I’m the girl who kept the first Bartles & James Wine Cooler bottle after my first “movie night” with a boy in high school. I still have it somewhere, along with the love letters from the boy I dated in grade school. We passed them back and forth while our teacher read ‘Where the Red Fern Grows’ in the afternoons. I remember the folder, blue peechee.
I remember my first real kiss, two weeks after my 16th birthday, on a night I went to a party at Bobby’s house. I lied to my parents to attend, they didn’t know the difference. And even though I threw up from being too drunk while going through a Del Taco drive through, the night was still magical. I remember the U2 song playing in the background when we lay down together that night, to snuggle and touch. ‘I still haven’t found what I’m looking for’, was the title, but Bobby assured me that he didn’t find this true any longer.
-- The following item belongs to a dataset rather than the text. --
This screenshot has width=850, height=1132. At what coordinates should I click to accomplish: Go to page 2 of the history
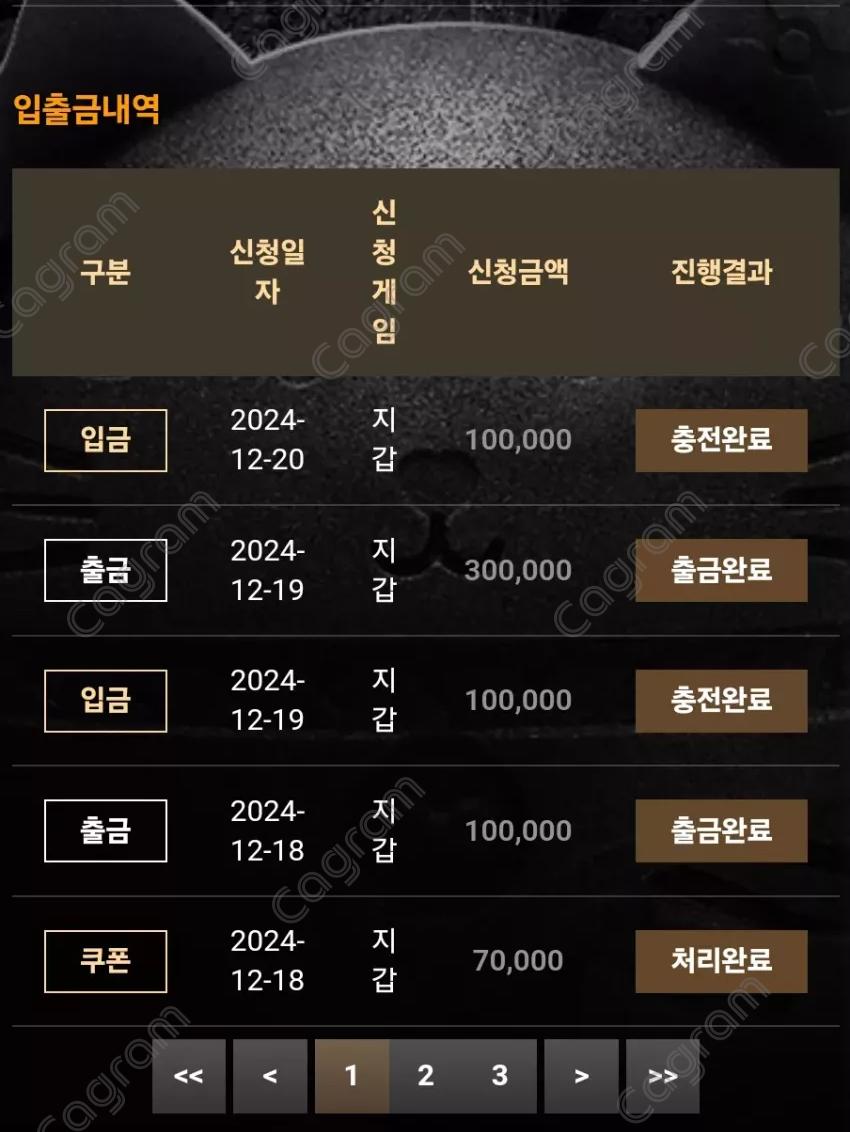point(426,1076)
I remember my college boyfriend, who brought me canned Spam on our first date. He liked Spam and thought it would be a distinctive identifier for him, because in his mind I was being pursued by enough men for him to be competitive and whip out the Spam. I remember feeling like I loved him even after I realized he had an anger management issue. No one is perfect.
I remember years of partying and having a great time in my 20’s. From the guy who looked like a member of the mafia to the man who wore lip gloss, mango no less, and left me voice mails that consisted of nothing but music. Again U2.
I remember moving to San Francisco and feeling liberated in the dating world. The women weren’t all trying to be thin, blond and aloof. What a relief. The men were different.
I remember, back when it was taboo, getting on to Match.com to try out dating. Momentum was always a theme in my love life, better to come from a place of some movement, meaning some dating/action, than from a total standstill.
I remember a decade of adventurous dating, from Flamenco man to Dolores to The Gambler. What a line up. Definite momentum.
My love life. Not boring, not bland, not filled with the same old. But with standout memories of pieces and parts of a journey through what was and still mostly is to me, pretty mysterious territory.